It’s nothing to do with being a tightwad, but Hazel Davis explains why you’ll be waiting a long time for a birthday present from her.
Illustration by Louise Boulter
This is sort of an apology. Mainly to my friend Carrie, who I know loves birthdays so much and whose birthday I routinely “forget”. Or do I?
In fact, here’s what usually happens in the run-up to a friend’s birthday. Me: “It’s Carrie’s/Fiona’s/Abi’s birthday on February 13 (oh how I wish they WERE all on the same day).
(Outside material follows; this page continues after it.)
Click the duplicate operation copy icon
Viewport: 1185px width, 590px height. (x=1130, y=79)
I really mustn’t forget this. Now, what can I get her? I won’t buy something in haste, I’ll think about this for a very long time.” I even go out one day SPECIFICALLY to get her a present. I find nothing because presents are so specific and general at the same time and where do you start? If she said, “Hey. You. Buy me this,” it would be fine. I can do that, in the words of Mindy Lahiri, I can do it if it’s just paying for stuff.
I so need to be clear about this. My birthday present problems are nothing to do with being tight. In fact last time one of the friends above visited I treated us to a £84 meal out (yes you heard) without a second thought (well, apart from the fact I am still sort of remembering it in my bank account). But it’s definitely not about the cash. I think most of my friends would attest to me being really quite generous. I can accept I have a lot of faults but tightness definitely isn’t one of them.
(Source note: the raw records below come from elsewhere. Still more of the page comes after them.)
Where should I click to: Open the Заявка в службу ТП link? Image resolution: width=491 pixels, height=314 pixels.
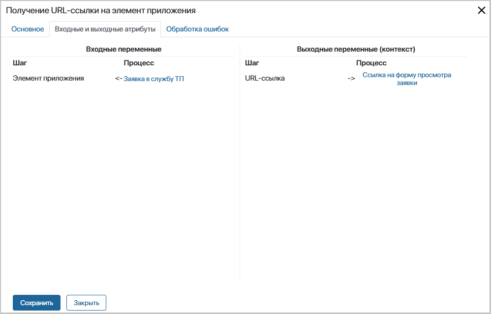[154, 79]
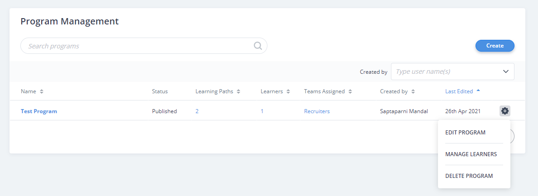Toggle Last Edited sort arrow
This screenshot has width=538, height=196.
click(x=478, y=91)
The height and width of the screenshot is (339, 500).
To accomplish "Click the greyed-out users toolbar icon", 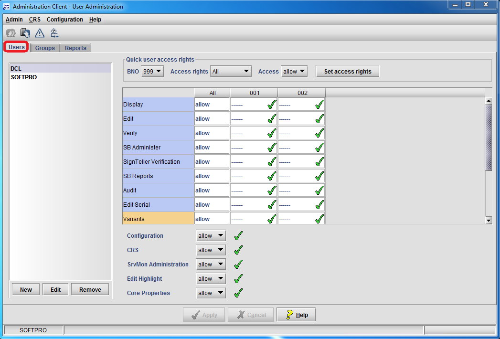I will (x=11, y=33).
So instead I worry for days and fail to get anything inspiring and then think, “Well it will have to be Amazon vouchers then”, “or flowers.” So then I worry about when you should send Amazon vouchers. The same day? The day before? That looks like you’ve got the day wrong and shouldn’t we be boycotting them anyway? Flowers then. That’s great. One of my dearest friends Fiona, herself the queen of brilliant presents, is highly allergic to all forms of flower and once had to go to A&E during a friend’s wedding ceremony where she was bridesmaid. Flowers are totally out for her. And also I have never seen her read a book, ever. Flowers for Carrie though. That works. Right. What’s her address? It’s London. I could walk you there now. But WHERE did I write it down? And hang on, IS it 13 February? It’s near Valentine’s Day. I know that much. So is it the day after or the day before? Or is it the Saturday AFTER? Now where are my credit card details? Fuck it, I’ll do it later. Oh god.
One of the most awful things about this is that now and again, through sheer luck, my friends hit the jackpot. The day is sunny, the wind is blowing right and I get a brilliant present (like the time I bought a book for a friend and it actually inspired her to write her own updated and relevant version of it which went on to gather critical acclaim and lots of work).
But then these friends expect the same thing the next year/get me an equivalently brilliant gift out of guilt. And then – BAM! – nothing, ever again. One time, many years ago, I panicked so hard I got Fiona a £25 Topshop voucher, spending way more than I meant to out of guilt and because, well really what can you get for less than that in Topshop? She declared it the “most thoughtful present EVER”, when of course it was absolutely nothing of the sort.
If I am being completely honest, I think the problem is that I am terrified of obligation, of occasion. It’s one of the (many) reasons I have never and will never have “a wedding”. In fact the very thought makes me panic. I dislike a date hanging over me, forcing me to be somewhere, someone – a better version of myself, usually. Come to think of it, I spurn Pancake Day, Easter, Valentine’s Day. I freaking hate bank holidays. Hell, I’d forego Christmas entirely if it weren’t for all the food and singing. And I am also the sort of person that, the more someone goes on about something, the less likely I am to engage. This is why I have only seen three episodes of Breaking Bad – out of sheer spite – and failed my maths GCSE (that was only partly idiocy). And a teeny – just teeny (ok, bit more than that) – bit of me thinks, “You’re an adult woman/man. HOW many birthdays have you had? Get over it.”
But ultimately, I suspect I fear rejection. What if my present is shit? What if my friend can’t BELIEVE I would think they liked Alice Munro? What if I should know they have already got the Arrested Development boxset? I’d rather get them nothing at all than something shit/not the best present ever.
I realise the self-centred idiocy of all of this but if it’s any consolation, I genuinely couldn’t give a flying fuck if anyone remembers my birthday (May 31 – same day as my friend Charlie. Have either of us ever sent a card? NO).
Hazel Davis is a freelance writer from West Yorkshire. She has two tiny children but the majority of her hours are taken up with thinking about Alec Baldwin singing sea shanties and the time someone once called her "moreishly interesting".